Out of the corner of my eye, I saw the waiter approach with Ryan’s whiskey. He put it down, then turned and walked away, his eyes the size of saucers.

“No! I told him to stop, and I left after that.”

“To stop what? You left after what?”

“That’s not a yes or no question,” I muttered.

“Did he go down on you?”

He’d have me confess my crime. I looked around the restaurant for escape, but the only way out was this self-inflicted torture.

I stared at the table, heart racing. There were exactly zero ways to obfuscate this bit of information.

The whole truth.“Yes, but I told him to stop when he began to take off his boxers, and he stopped.” I took a labored intake of breath. “And then, I left.”

“You told him to stop after you came.” He straightened, white as a sheet.

“I don’t remember...” Nothing but the truth. “Yes, I must have, based on the recording.” I swallowed bile. “It was a shock to me, too. I only remember thinking the whole thing was a mistake. I was heartbroken and...out of my mind. Why are you doing this, Ryan? How’s this going to help anything?”

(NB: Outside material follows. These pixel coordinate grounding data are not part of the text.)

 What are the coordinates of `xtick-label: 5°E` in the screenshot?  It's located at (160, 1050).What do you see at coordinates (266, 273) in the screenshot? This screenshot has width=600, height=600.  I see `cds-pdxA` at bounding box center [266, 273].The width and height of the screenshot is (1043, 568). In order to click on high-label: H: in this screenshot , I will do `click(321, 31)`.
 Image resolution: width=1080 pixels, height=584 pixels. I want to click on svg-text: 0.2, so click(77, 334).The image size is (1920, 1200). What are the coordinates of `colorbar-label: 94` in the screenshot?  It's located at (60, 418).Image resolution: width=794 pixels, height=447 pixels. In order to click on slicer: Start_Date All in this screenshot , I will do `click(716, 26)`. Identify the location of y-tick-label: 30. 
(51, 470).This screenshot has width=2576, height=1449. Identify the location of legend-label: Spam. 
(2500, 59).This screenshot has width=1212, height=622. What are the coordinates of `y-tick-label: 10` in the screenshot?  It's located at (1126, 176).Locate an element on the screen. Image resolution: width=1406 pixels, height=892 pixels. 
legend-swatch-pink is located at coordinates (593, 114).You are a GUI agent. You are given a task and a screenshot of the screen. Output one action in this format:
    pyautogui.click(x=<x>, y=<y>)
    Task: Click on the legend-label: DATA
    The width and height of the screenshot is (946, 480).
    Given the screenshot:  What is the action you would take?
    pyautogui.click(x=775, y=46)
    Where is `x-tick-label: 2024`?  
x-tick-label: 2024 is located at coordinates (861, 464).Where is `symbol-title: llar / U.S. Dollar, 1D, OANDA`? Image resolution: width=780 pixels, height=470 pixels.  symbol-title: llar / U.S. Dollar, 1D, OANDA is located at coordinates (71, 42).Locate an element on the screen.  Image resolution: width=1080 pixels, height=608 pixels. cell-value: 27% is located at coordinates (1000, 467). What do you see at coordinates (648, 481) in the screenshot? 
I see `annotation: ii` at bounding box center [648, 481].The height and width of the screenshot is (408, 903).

He drained half his glass, put it down, unblinking. “You enjoyed yourself.”

I pressed my lips together. I’d incriminated myself enough.

“Did you enjoy it? Yes or no?”

“I drunk-cried the entire time. I thought you were cheating.” I touched his hand. “Please forgive me.”

“An open-ended question.” He didn’t take his hand away. “Why did you tell him to stop?”

“Because I realized that wasn’t the way to handle what I thought was your betrayal. I’m telling the truth, Ryan!”

He slumped, leaving his hand where it was. “I know you are.”

“I wish I could go back and undo it, stay home, not drink, leave after dinner...call you.” I sought his eyes. “Can you forgive me?”

He flagged down the waiter and gave him his credit card. Then, we sat in dead silence.

“Ryan...” I locked gazes with him. “There is something else I need to tell you about Connor Reat.”

The waiter returned with the credit card slip and my to-go box.

I eyed his diminishing form. “It might help explain my actions—a little bit.”

Ryan stood. “Enough.”

Heart thudding, I followed him out of the restaurant. Was that it?

“Where are you parked?” he said.

“A block away.”

He walked me to my car, mute and stiff. Acutely, I felt the passage of time. Only seconds left to salvage the little left of us. Then, we were at my parking spot.

“I...listen...” I grasped for words, frantic. “Ryan...” I couldn’t think of a single thing, only that I’d never see him again, except in divorce court.

I clutched the box with the awful pasta, trembling against my car door.

He took it from me. “I’ll toss this.” He wiped my tears with the back of his hand, solid and firm. So close. He was still here.

“Ryan...” I raised my hand to catch his, but it was already gone.

A memory of the meeting in the abandoned hunter’s hut south of Tyrone rushed through me, thick and vivid. I didn’t allow myself to think.

“Long ago, he forgave her after a...a chastisement,” I whispered, dizzy and clammy all over. “Whatever fits the crime, I agree to it, Ryan. If we can put it behind us. As we did then.” My face burned like a flame. My racing heart was Neave’s, not mine.

He raised both eyebrows. I stopped breathing.

“You’ve got your car key?”

I felt in my purse. “Yes.”

He flicked me a nod. Then, he walked away without a backward glance. A familiar, distant figure.

A moment later, he turned around the corner, and I couldn’t see him anymore.